To address these questions, we performed a deep mutational scan of a synthetic allosteric switch: a fusion between the E. coli metabolic enzyme Dihydrofolate Reductase (DHFR) and the blue-light sensing LOV2 domain from A. sativa [20, 21]. This modestly allosteric chimera shows a 28% increase in DHFR catalytic turnover (kcat) in response to light. Focusing on mutations to the DHFR residues, we found that only a small fraction (4.4%) of the mutations that retained DHFR activity had a statistically significant impact on allostery. Individual mutations exhibited generally modest effect sizes; the most allosteric single mutant characterized (H124Q) yielded a 3-fold increase in kcat in response to light relative to the starting construct. Structurally, allostery disrupting mutations tended to cluster near the LOV2 insertion site and were modestly enriched at both conserved and co-evolving amino acid positions. In contrast, allostery enhancing mutations were distributed across the protein, and strongly associated with the protein surface. We observed that combining a few of these mutations yielded near-additive enhancements to allosteric dynamic range. Collectively, our data elucidates practical strategies for optimizing engineered systems, and shows that weakly conserved, structurally distributed surface sites can contribute to allosteric tuning.
RESULTS
Characterization of an unoptimized allosteric fusion of DHFR-LOV2
To begin our study of allostery tuning mutations, we selected a previously characterized synthetic allosteric fusion between DHFR and LOV2 generated in earlier work [20, 21]. In this fusion, the LOV2 domain of A. sativa is inserted between residues 120 and 121 of the E. coli DHFR βF-βG loop; we refer to this construct as DL121 (Figure 1A, B). The choice of LOV2 insertion site was guided by Statistical Coupling Analysis (SCA), an approach for analyzing coevolution between pairs of amino acids across a homologous protein family [22–24]. A central finding of SCA is that co-evolving groups of amino acids, termed sectors, often form physically contiguous networks in the tertiary structure that link allosteric sites to active sites [24–26]. To create the DL121 fusion, Lee et al. followed the guiding principle that sector connected surface sites in DHFR might serve as preferred sites (or “hot spots”) for the introduction of allosteric regulation [20]. The resulting DL121 fusion covalently attaches the N- and C-termini of LOV2 into a sector connected surface on DHFR, and displays a two-fold increase in DHFR hydride transfer rate (khyd) in response to blue light [20]. Under steady state conditions, we measured a 28% increase in the turnover number (kcat) in response to light and a statistically insignificant change in the Michaelis constant (Km) (Figure 1C). Thus, the DL121 fusion is modestly allosteric in vitro. As DHFR has no known natural allosteric regulation, the LOV2 insertion confers a new, evolutionarily unoptimized regulatory input.

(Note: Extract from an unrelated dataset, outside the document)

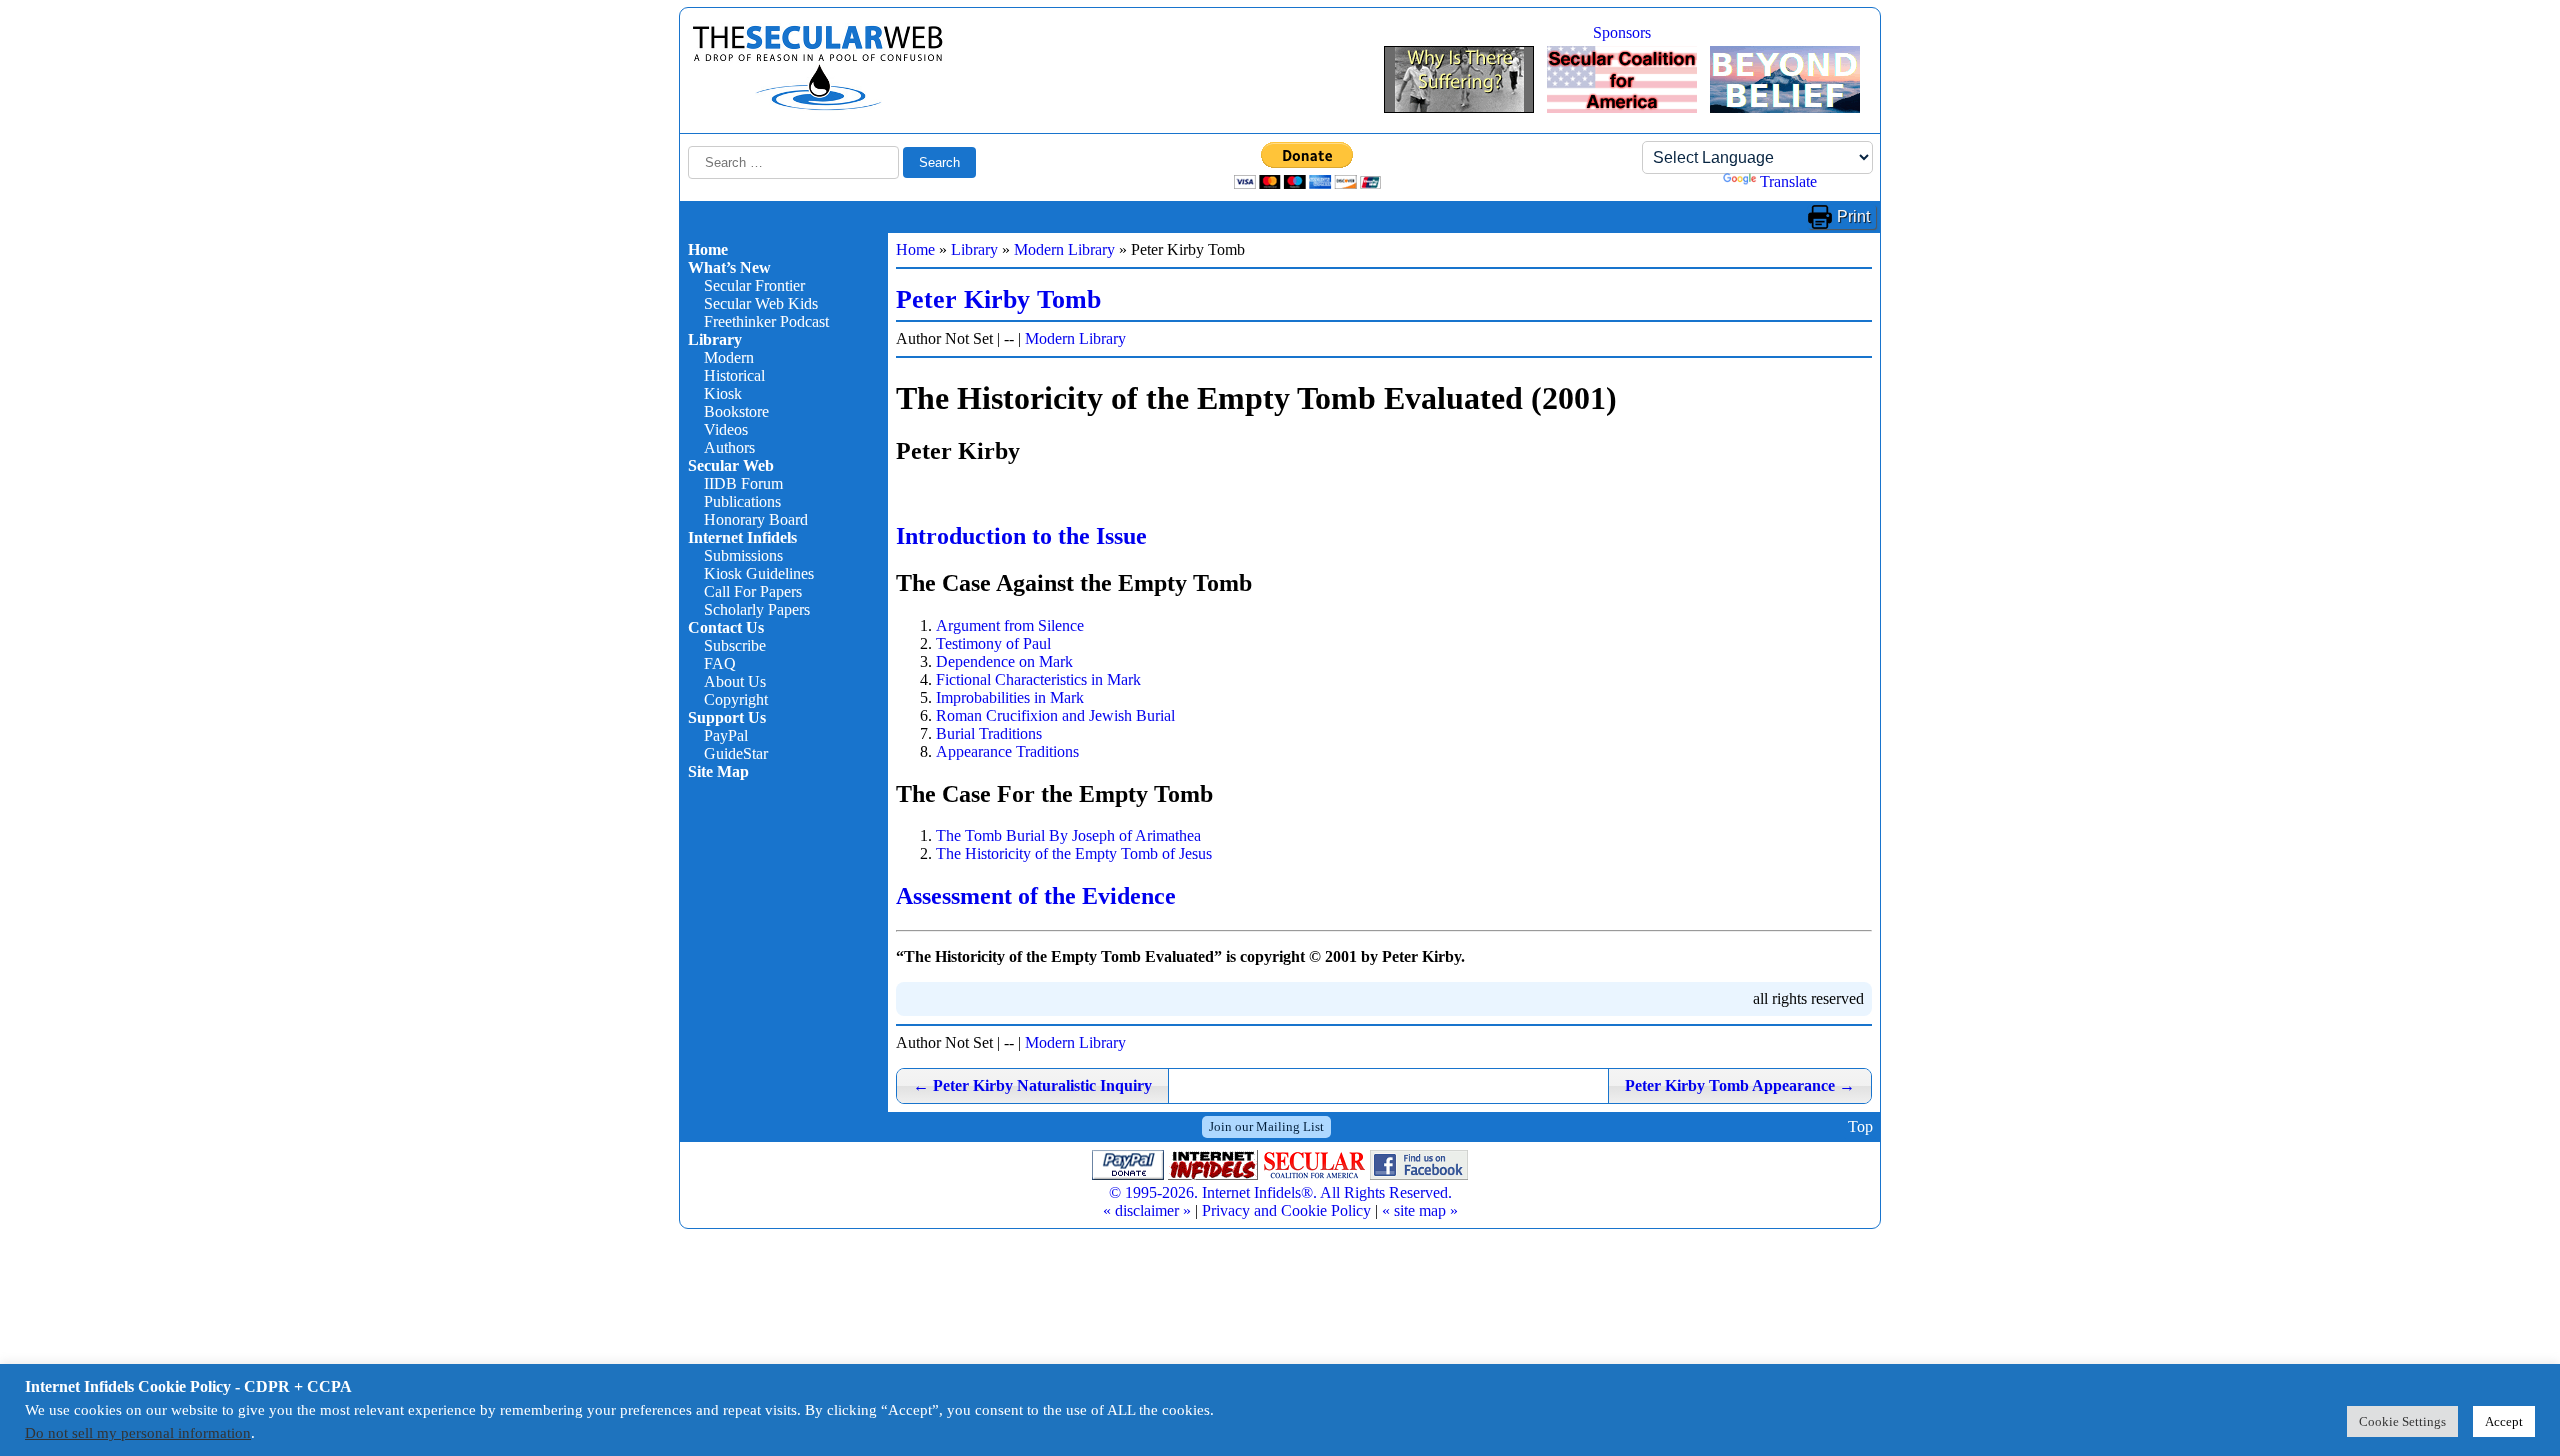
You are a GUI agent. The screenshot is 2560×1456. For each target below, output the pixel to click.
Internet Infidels (742, 537)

But can this relatively small allosteric effect generate measurable physiological differences that could provide the basis for evolutionary selection? DHFR catalyzes the reduction of 7,8-dihydrofolate (DHF) to 5,6,7,8-tetrahydrofolate (THF) using NADPH as a co-factor. THF then serves as a one-carbon donor and acceptor in the synthesis of thymidine, purine nucleotides, serine, glycine, and methionine. Because of these critical metabolic functions, DHFR activity is strongly linked to growth rate, and under appropriate conditions, E. coli growth rate can be used as a proxy for DHFR activity [21, 27]. Prior work found that the modest in vitro allosteric effect of DL121 conferred a selectable growth rate advantage in vivo: when an E. coli DHFR deletion strain (ER2566 ΛfolAΔthyA) was complemented with DL121, the resulting strain grew 17% faster in the light than in the dark [21]. Thus, DL121 is a system where: 1) allosteric control is rapidly and reversibly applied, 2) the allosteric effects on activity can be readily quantified both in vitro and in vivo, and 3) there remains potential for large improvements in regulatory dynamic range through mutation.
A High Throughput Assay to Resolve Small Changes in DHFR Catalytic Efficiency
Our goal was to measure the effect of every single amino acid mutation in DHFR on the allosteric regulation of DL121. To do this, we aimed to follow a strategy loosely akin to a double mutant cycle (Figure 1D). The starting DL121 construct shows so-called V-type allostery, in which the effector (light) regulates the catalytic turnover number (kcat) [39]. Thus, allostery can be quantified as the ratio of catalytic turnover number between lit and dark states. More generally, allostery might be considered as a ratio of catalytic efficiencies (kcat /Km) between the lit and dark states, as the allosteric effector could regulate turnover, substrate affinity, or both. In either case, we defined the allosteric effect of mutation as the fold change in allosteric regulation upon mutation (Figure 1D, blue box). We sought to infer this quantity for every mutation in a saturation mutagenesis library of DHFR by using growth rate as a proxy for catalytic activity.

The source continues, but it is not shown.